This integrated research and education plan investigates a new family of plasmonic devices for tunable detection of THz radiation at room temperature through systematic theoretical and experimental study of plasmon-THz electromagnetic radiation interactions in complex nano-scale Field Effect Transistor (FET) structures. The proposed multi-element plasmonic devices will have very high speed and high responsivity at room temperature with wide range of continuous tunability by DC bias.
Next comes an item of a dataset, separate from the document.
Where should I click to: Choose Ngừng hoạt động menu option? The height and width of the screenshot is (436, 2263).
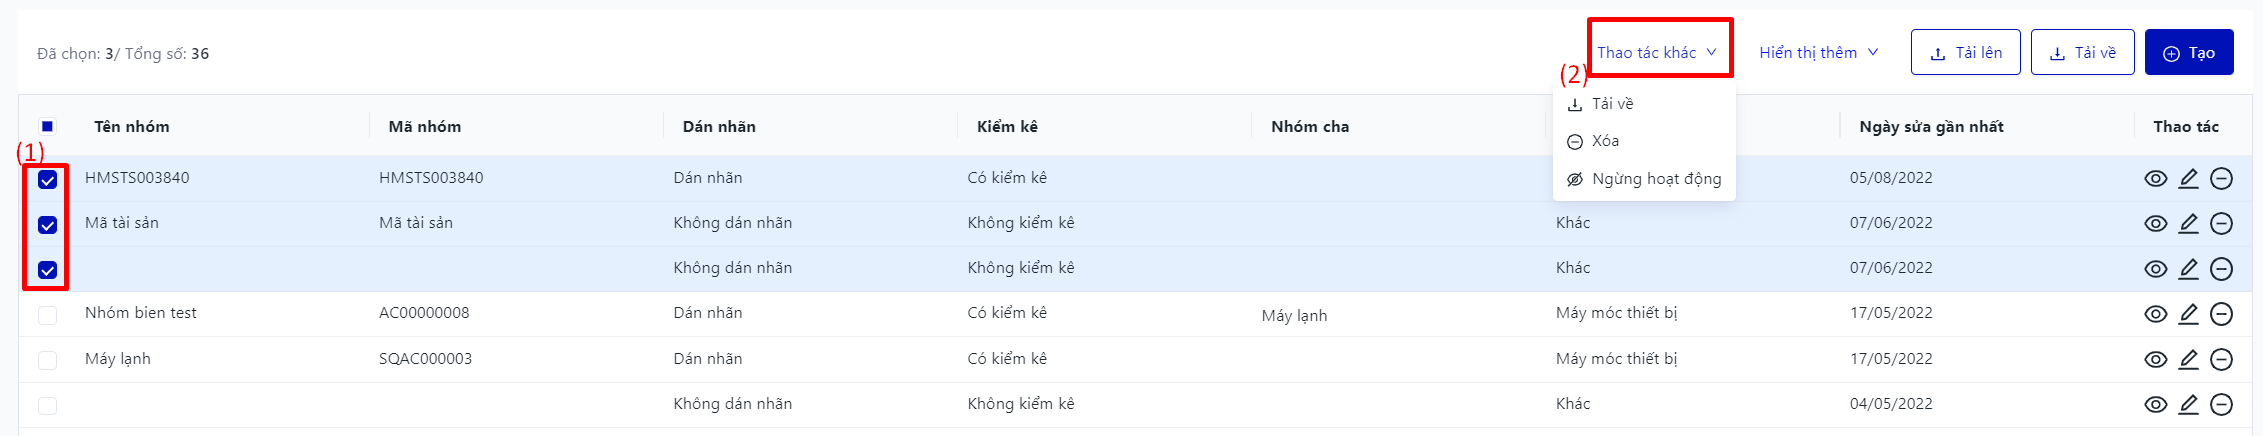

To reach the stated goal a holistic approach with its theory, demonstration, implementation, education and dissemination will be adopted with the following major tasks: (1) Theoretical study of 2D electron gas plasmons-THz radiation interactions in a) single-channel multi-gate FET structures and b) multi-channel FET structures.(2) Design, fabrication and extensive characterization of resonant absorption and photoresponse characteristics of the proposed devices to demonstrate room temperature tunable detection of THz radiation. (3) Implementation of the proposed devices for engineering applications including THz focal plane array imaging sensors and THz biological and chemical sensors with integrated microfluidic channels. (4) Integration of K-20 education and underrepresented groups into research activities.
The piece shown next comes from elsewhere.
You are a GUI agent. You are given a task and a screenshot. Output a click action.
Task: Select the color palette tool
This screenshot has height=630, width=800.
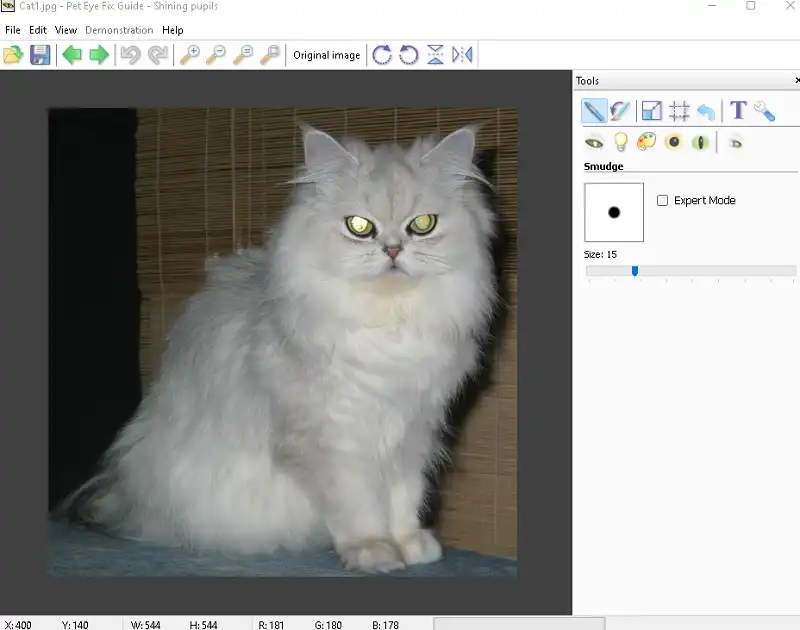(647, 142)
Intellectual Merit: THz technology has potential applications in medicine, biology, chemistry, security, and space. Many of these applications require spectral selectivity. However lack of tunable sources and detectors necessitates the use of complex methods (e.g. heterodyne detection) or bulky optical components for frequency selection. Despite their impressive responsivity levels, conventional THz detectors are not tunable or suitable for portable applications. The PI proposes a transformative plasmonic device technology which could lead the first tunable direct detectors operating at room temperature. The proposed devices are micro/nano-scale semiconductor devices which can be easily integrated with semiconductor electronics. With their tunable resonant absorption characteristics, proposed plasmonic devices can also be used as very fast tunable filters for other THz detection methods. These advantages will pave the way for THz-spectrometer-on-chip. The proposed research will also result in a thorough understanding of the THz electromagnetic radiation-plasmon interactions in complex FET structures which have not been fully understood yet and will expand our knowledge in the science of plasmonics. Analytical and numerical models which will be developed and tested will also help to create other novel devices such as tunable plasmonic THz sources, photomixers, and plasmonic crystals with nanoscale resonance elements such as quantum dots and plasmonic nanowires. Development of efficient coupling and conversion techniques for THz radiation can also make energy harvesting possible in far infrared and THz range of the electromagnetic spectrum which is currently not exploited as a widely available renewable energy source.
Broader Impact: The integration of experimental effort along with theoretical analysis will offer invaluable experiences to graduate and undergraduate students at Florida International University and create synergy between departments of Electrical & Computer Engineering, Biomedical Engineering and College of Medicine leading new applications for the proposed device technology. A complementary education plan will develop a program for disseminating knowledge of the advancements in THz technology and nanotechnology into high school and university classrooms. It will include an outreach to K-12 students in a predominantly underprivileged and socio-economically impacted neighborhood of Miami, FL. Several undergraduate students from the diverse population of FIU will be actively involved with the proposed research activities. Education component also includes supervising two graduate students and development of a graduate course on THz technology and applications. Proposed plan will enhance the research infrastructure for the scientific communities at FIU and in south Florida by supporting the FIU THz Research Lab. Building on existing strengths and closely working with these communities; the PI will make the services developed within this proposal available to researchers across the nation. The PI is also planning to increase the impact of this work via international technical workshops, and an edited book in this area. In the long run, development of tunable THz detectors will simplify the THz imaging and detection systems by eliminating necessity of these complex frequency selection apparatus and/or tunable sources. Therefore the proposed devices have the potential of bringing an abundance of THz applications into life such as security and medical imaging, biochips, chemical and biological sensing and DNA analysis as part of a long-term research and possible commercialization opportunities.